• ASSIGNED TASK: Repeat only the lines from the one holding "Image resolution: width=1456 pixels, height=836" down to the last line of the listing below, including both of those lines.
Start of Block
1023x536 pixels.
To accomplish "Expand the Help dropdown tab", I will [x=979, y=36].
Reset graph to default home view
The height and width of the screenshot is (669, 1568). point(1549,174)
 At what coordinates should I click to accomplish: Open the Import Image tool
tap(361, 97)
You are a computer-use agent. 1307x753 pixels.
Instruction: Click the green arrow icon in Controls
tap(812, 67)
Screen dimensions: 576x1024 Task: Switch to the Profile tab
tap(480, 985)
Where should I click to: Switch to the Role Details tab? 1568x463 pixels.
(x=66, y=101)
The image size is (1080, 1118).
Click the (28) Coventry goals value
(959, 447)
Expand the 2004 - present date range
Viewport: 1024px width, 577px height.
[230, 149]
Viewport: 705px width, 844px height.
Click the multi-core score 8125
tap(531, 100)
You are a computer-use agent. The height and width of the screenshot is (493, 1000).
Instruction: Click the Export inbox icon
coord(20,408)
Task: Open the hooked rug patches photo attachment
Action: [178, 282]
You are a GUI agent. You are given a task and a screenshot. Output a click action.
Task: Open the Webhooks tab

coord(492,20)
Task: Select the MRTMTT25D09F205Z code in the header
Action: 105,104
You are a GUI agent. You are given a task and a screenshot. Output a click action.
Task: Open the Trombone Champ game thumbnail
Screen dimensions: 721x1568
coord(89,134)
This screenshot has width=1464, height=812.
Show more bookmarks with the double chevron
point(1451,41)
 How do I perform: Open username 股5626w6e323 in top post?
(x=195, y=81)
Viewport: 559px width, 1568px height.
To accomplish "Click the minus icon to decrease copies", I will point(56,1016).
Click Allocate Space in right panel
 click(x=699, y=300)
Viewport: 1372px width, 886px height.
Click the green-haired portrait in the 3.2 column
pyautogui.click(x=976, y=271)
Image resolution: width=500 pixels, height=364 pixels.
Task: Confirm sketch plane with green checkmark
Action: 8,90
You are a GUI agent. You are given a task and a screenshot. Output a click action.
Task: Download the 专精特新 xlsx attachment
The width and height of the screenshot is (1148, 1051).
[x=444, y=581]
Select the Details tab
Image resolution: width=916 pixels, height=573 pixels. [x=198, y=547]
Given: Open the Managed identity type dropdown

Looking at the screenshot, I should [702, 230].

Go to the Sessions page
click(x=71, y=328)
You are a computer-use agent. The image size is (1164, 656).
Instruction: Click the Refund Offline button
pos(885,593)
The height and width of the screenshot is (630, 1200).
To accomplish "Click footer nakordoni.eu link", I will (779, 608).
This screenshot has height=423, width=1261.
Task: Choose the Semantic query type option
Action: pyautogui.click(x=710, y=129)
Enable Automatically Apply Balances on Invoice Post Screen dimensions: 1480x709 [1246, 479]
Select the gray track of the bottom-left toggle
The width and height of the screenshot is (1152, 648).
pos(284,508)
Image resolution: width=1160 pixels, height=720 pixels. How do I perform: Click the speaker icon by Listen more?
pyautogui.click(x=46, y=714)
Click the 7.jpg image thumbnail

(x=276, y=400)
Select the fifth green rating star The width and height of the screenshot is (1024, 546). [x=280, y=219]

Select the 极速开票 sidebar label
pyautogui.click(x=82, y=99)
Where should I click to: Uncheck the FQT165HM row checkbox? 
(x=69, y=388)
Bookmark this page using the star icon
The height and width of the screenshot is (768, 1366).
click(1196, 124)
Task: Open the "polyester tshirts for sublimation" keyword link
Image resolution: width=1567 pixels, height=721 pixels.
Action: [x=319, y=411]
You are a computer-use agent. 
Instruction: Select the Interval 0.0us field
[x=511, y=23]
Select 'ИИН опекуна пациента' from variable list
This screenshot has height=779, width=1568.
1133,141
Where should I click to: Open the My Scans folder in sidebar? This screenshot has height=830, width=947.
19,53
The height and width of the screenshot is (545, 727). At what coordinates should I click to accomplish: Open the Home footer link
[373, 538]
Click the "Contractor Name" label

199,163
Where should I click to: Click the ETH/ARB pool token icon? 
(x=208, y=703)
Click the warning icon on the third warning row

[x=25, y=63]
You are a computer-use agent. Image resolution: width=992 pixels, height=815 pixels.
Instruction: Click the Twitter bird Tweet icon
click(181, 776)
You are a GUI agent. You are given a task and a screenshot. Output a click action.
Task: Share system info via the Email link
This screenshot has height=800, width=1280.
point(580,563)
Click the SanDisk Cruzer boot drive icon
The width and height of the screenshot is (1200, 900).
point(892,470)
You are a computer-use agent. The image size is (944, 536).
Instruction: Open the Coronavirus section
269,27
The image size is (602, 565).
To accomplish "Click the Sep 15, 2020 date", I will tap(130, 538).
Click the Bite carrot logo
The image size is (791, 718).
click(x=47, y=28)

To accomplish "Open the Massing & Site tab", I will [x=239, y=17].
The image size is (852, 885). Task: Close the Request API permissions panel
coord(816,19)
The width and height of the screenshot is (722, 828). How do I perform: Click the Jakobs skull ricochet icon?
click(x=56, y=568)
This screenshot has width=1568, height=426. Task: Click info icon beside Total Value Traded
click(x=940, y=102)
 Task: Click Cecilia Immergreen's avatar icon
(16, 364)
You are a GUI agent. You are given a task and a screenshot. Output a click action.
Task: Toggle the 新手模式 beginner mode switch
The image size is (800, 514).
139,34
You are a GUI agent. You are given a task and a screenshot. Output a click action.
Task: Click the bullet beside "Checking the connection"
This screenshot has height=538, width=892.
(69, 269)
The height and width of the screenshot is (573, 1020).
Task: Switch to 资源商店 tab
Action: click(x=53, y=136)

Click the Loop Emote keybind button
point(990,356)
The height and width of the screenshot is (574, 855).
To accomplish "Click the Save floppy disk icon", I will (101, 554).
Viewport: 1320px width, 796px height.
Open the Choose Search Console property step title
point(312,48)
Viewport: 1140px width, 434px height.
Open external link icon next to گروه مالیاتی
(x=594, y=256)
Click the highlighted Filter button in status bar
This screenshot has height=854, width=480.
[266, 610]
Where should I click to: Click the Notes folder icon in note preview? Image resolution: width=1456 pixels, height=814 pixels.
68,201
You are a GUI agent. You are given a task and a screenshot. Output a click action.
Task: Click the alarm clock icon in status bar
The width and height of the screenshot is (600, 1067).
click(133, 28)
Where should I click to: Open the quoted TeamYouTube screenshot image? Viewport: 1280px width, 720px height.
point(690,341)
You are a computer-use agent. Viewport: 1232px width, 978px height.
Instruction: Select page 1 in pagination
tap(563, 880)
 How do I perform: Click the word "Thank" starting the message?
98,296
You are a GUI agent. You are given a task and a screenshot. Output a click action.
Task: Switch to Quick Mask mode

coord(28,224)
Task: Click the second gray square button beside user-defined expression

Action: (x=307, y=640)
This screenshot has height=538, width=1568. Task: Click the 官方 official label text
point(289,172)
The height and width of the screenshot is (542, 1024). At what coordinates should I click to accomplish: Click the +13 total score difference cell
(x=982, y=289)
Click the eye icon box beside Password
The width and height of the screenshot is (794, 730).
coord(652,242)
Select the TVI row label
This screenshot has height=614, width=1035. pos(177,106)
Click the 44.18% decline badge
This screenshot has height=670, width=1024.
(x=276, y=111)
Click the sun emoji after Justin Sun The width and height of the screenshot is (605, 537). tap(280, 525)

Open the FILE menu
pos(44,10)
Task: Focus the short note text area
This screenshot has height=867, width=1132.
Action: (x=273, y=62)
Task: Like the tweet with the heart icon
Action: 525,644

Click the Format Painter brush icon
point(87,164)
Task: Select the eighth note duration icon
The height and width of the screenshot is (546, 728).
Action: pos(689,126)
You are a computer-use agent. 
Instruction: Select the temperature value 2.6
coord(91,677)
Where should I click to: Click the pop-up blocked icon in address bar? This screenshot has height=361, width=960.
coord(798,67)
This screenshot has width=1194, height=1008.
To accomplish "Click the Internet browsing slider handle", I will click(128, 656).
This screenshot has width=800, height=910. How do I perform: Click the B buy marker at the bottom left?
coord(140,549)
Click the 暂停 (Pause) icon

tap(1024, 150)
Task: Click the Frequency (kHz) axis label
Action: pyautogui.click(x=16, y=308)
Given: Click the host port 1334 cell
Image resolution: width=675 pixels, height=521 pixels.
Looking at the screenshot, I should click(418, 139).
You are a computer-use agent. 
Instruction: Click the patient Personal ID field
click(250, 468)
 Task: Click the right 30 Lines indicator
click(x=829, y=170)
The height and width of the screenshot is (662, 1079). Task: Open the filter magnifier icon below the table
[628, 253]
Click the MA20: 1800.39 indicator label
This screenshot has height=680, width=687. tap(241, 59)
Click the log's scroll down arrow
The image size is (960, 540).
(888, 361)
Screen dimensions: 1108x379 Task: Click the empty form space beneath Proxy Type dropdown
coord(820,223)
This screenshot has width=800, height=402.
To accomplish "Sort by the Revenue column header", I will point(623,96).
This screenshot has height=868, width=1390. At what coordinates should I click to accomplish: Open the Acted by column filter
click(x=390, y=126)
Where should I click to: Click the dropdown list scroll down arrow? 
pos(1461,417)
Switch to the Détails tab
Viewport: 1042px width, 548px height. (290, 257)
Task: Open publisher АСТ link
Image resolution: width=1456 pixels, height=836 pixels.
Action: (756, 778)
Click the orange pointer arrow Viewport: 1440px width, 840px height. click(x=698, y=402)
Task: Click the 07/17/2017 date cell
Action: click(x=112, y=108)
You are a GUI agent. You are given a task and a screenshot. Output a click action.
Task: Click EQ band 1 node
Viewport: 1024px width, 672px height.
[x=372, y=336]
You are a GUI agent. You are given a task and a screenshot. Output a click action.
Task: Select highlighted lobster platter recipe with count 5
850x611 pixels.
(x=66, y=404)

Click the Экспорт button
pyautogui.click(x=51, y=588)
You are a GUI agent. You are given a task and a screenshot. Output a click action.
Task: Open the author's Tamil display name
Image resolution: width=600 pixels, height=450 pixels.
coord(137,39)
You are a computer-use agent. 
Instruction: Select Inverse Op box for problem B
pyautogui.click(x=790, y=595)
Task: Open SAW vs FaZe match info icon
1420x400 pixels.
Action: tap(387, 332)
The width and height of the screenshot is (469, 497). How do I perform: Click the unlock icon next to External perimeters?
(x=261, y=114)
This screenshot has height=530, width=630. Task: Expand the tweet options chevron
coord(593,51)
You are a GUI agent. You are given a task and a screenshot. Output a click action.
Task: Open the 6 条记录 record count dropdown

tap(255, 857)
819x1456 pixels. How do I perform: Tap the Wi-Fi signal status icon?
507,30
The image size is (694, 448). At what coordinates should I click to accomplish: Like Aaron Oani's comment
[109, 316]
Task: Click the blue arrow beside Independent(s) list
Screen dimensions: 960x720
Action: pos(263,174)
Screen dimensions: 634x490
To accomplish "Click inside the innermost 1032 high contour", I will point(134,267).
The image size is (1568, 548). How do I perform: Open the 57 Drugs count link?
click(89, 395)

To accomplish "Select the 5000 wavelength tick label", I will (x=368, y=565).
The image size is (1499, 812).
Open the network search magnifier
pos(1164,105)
End of Block
• RESPONSE:
Image resolution: width=1456 pixels, height=836 pixels.
Action: (756, 778)
Click the orange pointer arrow Viewport: 1440px width, 840px height. click(x=698, y=402)
Task: Click the 07/17/2017 date cell
Action: click(x=112, y=108)
You are a GUI agent. You are given a task and a screenshot. Output a click action.
Task: Click EQ band 1 node
Viewport: 1024px width, 672px height.
[x=372, y=336]
You are a GUI agent. You are given a task and a screenshot. Output a click action.
Task: Select highlighted lobster platter recipe with count 5
850x611 pixels.
(x=66, y=404)

Click the Экспорт button
pyautogui.click(x=51, y=588)
You are a GUI agent. You are given a task and a screenshot. Output a click action.
Task: Open the author's Tamil display name
Image resolution: width=600 pixels, height=450 pixels.
coord(137,39)
You are a computer-use agent. 
Instruction: Select Inverse Op box for problem B
pyautogui.click(x=790, y=595)
Task: Open SAW vs FaZe match info icon
1420x400 pixels.
Action: tap(387, 332)
The width and height of the screenshot is (469, 497). How do I perform: Click the unlock icon next to External perimeters?
(x=261, y=114)
This screenshot has height=530, width=630. Task: Expand the tweet options chevron
coord(593,51)
You are a GUI agent. You are given a task and a screenshot. Output a click action.
Task: Open the 6 条记录 record count dropdown

tap(255, 857)
819x1456 pixels. How do I perform: Tap the Wi-Fi signal status icon?
507,30
The image size is (694, 448). At what coordinates should I click to accomplish: Like Aaron Oani's comment
[109, 316]
Task: Click the blue arrow beside Independent(s) list
Screen dimensions: 960x720
Action: pos(263,174)
Screen dimensions: 634x490
To accomplish "Click inside the innermost 1032 high contour", I will point(134,267).
The image size is (1568, 548). How do I perform: Open the 57 Drugs count link?
click(89, 395)

To accomplish "Select the 5000 wavelength tick label", I will (x=368, y=565).
The image size is (1499, 812).
Open the network search magnifier
pos(1164,105)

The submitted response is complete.